## Request:
Copy out every one of the following lines word for word.

## Provided records:

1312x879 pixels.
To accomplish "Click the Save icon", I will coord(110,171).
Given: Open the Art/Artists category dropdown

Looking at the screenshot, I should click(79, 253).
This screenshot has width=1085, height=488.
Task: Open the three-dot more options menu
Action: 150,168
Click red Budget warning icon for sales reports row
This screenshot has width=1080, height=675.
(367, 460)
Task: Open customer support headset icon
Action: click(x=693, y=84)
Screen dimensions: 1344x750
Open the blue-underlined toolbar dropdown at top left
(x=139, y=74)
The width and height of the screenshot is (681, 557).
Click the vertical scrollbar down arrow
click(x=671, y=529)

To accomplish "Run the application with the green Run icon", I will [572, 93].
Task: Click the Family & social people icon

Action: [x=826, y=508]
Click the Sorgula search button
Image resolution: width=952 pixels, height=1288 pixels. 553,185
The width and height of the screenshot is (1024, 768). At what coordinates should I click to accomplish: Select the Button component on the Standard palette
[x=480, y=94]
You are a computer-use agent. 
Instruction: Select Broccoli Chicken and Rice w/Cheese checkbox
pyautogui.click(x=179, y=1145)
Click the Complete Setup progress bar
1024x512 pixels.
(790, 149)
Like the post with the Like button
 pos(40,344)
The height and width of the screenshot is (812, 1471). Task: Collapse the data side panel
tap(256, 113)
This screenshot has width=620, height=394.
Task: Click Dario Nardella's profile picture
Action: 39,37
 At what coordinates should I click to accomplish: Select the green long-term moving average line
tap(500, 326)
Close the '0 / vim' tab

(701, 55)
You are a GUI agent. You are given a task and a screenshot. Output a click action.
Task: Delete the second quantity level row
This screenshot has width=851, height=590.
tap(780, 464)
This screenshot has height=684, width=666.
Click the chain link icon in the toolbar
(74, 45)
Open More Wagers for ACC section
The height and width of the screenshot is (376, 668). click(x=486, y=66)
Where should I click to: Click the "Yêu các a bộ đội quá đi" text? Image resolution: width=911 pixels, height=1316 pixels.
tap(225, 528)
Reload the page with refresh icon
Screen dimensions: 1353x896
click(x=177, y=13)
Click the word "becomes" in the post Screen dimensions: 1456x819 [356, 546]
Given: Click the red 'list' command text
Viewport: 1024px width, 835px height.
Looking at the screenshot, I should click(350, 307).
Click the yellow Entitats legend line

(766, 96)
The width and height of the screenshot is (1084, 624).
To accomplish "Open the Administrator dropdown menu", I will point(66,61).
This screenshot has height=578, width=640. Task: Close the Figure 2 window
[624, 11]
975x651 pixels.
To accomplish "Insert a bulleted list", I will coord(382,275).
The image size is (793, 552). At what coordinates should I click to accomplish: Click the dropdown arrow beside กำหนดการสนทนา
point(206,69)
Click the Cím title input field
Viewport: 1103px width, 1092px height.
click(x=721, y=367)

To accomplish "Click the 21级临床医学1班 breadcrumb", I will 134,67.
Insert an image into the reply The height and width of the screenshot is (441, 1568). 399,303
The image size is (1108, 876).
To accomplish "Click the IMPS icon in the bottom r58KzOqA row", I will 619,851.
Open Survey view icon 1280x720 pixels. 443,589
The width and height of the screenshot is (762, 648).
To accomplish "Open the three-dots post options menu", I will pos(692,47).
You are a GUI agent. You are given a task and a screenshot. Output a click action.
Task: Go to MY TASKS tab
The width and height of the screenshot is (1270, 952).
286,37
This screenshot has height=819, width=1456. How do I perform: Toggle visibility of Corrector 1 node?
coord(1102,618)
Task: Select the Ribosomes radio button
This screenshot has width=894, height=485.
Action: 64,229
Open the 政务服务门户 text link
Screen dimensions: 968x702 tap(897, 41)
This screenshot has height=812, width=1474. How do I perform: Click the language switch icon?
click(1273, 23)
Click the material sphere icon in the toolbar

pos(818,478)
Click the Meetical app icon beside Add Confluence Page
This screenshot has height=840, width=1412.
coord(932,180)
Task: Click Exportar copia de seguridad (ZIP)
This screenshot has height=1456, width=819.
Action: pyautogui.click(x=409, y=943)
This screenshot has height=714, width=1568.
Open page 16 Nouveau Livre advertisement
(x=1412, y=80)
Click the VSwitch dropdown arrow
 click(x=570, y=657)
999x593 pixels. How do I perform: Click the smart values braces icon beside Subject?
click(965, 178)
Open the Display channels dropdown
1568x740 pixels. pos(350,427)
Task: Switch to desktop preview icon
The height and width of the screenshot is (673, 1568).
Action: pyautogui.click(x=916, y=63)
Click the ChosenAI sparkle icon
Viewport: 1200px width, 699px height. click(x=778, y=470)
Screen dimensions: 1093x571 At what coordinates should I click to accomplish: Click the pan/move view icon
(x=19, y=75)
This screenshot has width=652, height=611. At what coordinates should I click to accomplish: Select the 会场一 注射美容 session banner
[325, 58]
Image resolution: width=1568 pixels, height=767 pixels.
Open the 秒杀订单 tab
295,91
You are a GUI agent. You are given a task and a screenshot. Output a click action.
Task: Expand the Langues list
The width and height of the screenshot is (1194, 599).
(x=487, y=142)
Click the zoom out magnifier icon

## Response to the task:
1312x879 pixels.
To accomplish "Click the Save icon", I will coord(110,171).
Given: Open the Art/Artists category dropdown

Looking at the screenshot, I should click(79, 253).
This screenshot has width=1085, height=488.
Task: Open the three-dot more options menu
Action: 150,168
Click red Budget warning icon for sales reports row
This screenshot has width=1080, height=675.
(367, 460)
Task: Open customer support headset icon
Action: click(x=693, y=84)
Screen dimensions: 1344x750
Open the blue-underlined toolbar dropdown at top left
(x=139, y=74)
The width and height of the screenshot is (681, 557).
Click the vertical scrollbar down arrow
click(x=671, y=529)

To accomplish "Run the application with the green Run icon", I will [572, 93].
Task: Click the Family & social people icon

Action: [x=826, y=508]
Click the Sorgula search button
Image resolution: width=952 pixels, height=1288 pixels. 553,185
The width and height of the screenshot is (1024, 768). At what coordinates should I click to accomplish: Select the Button component on the Standard palette
[x=480, y=94]
You are a computer-use agent. 
Instruction: Select Broccoli Chicken and Rice w/Cheese checkbox
pyautogui.click(x=179, y=1145)
Click the Complete Setup progress bar
1024x512 pixels.
(790, 149)
Like the post with the Like button
 pos(40,344)
The height and width of the screenshot is (812, 1471). Task: Collapse the data side panel
tap(256, 113)
This screenshot has width=620, height=394.
Task: Click Dario Nardella's profile picture
Action: 39,37
 At what coordinates should I click to accomplish: Select the green long-term moving average line
tap(500, 326)
Close the '0 / vim' tab

(701, 55)
You are a GUI agent. You are given a task and a screenshot. Output a click action.
Task: Delete the second quantity level row
This screenshot has width=851, height=590.
tap(780, 464)
This screenshot has height=684, width=666.
Click the chain link icon in the toolbar
(74, 45)
Open More Wagers for ACC section
The height and width of the screenshot is (376, 668). click(x=486, y=66)
Where should I click to: Click the "Yêu các a bộ đội quá đi" text? Image resolution: width=911 pixels, height=1316 pixels.
tap(225, 528)
Reload the page with refresh icon
Screen dimensions: 1353x896
click(x=177, y=13)
Click the word "becomes" in the post Screen dimensions: 1456x819 [356, 546]
Given: Click the red 'list' command text
Viewport: 1024px width, 835px height.
Looking at the screenshot, I should click(350, 307).
Click the yellow Entitats legend line

(766, 96)
The width and height of the screenshot is (1084, 624).
To accomplish "Open the Administrator dropdown menu", I will point(66,61).
This screenshot has height=578, width=640. Task: Close the Figure 2 window
[624, 11]
975x651 pixels.
To accomplish "Insert a bulleted list", I will coord(382,275).
The image size is (793, 552). At what coordinates should I click to accomplish: Click the dropdown arrow beside กำหนดการสนทนา
point(206,69)
Click the Cím title input field
Viewport: 1103px width, 1092px height.
click(x=721, y=367)

To accomplish "Click the 21级临床医学1班 breadcrumb", I will 134,67.
Insert an image into the reply The height and width of the screenshot is (441, 1568). 399,303
The image size is (1108, 876).
To accomplish "Click the IMPS icon in the bottom r58KzOqA row", I will 619,851.
Open Survey view icon 1280x720 pixels. 443,589
The width and height of the screenshot is (762, 648).
To accomplish "Open the three-dots post options menu", I will pos(692,47).
You are a GUI agent. You are given a task and a screenshot. Output a click action.
Task: Go to MY TASKS tab
The width and height of the screenshot is (1270, 952).
286,37
This screenshot has height=819, width=1456. How do I perform: Toggle visibility of Corrector 1 node?
coord(1102,618)
Task: Select the Ribosomes radio button
This screenshot has width=894, height=485.
Action: 64,229
Open the 政务服务门户 text link
Screen dimensions: 968x702 tap(897, 41)
This screenshot has height=812, width=1474. How do I perform: Click the language switch icon?
click(1273, 23)
Click the material sphere icon in the toolbar

pos(818,478)
Click the Meetical app icon beside Add Confluence Page
This screenshot has height=840, width=1412.
coord(932,180)
Task: Click Exportar copia de seguridad (ZIP)
This screenshot has height=1456, width=819.
Action: pyautogui.click(x=409, y=943)
This screenshot has height=714, width=1568.
Open page 16 Nouveau Livre advertisement
(x=1412, y=80)
Click the VSwitch dropdown arrow
 click(x=570, y=657)
999x593 pixels. How do I perform: Click the smart values braces icon beside Subject?
click(965, 178)
Open the Display channels dropdown
1568x740 pixels. pos(350,427)
Task: Switch to desktop preview icon
The height and width of the screenshot is (673, 1568).
Action: pyautogui.click(x=916, y=63)
Click the ChosenAI sparkle icon
Viewport: 1200px width, 699px height. click(x=778, y=470)
Screen dimensions: 1093x571 At what coordinates should I click to accomplish: Click the pan/move view icon
(x=19, y=75)
This screenshot has width=652, height=611. At what coordinates should I click to accomplish: Select the 会场一 注射美容 session banner
[325, 58]
Image resolution: width=1568 pixels, height=767 pixels.
Open the 秒杀订单 tab
295,91
You are a GUI agent. You are given a task and a screenshot. Output a click action.
Task: Expand the Langues list
The width and height of the screenshot is (1194, 599).
(x=487, y=142)
Click the zoom out magnifier icon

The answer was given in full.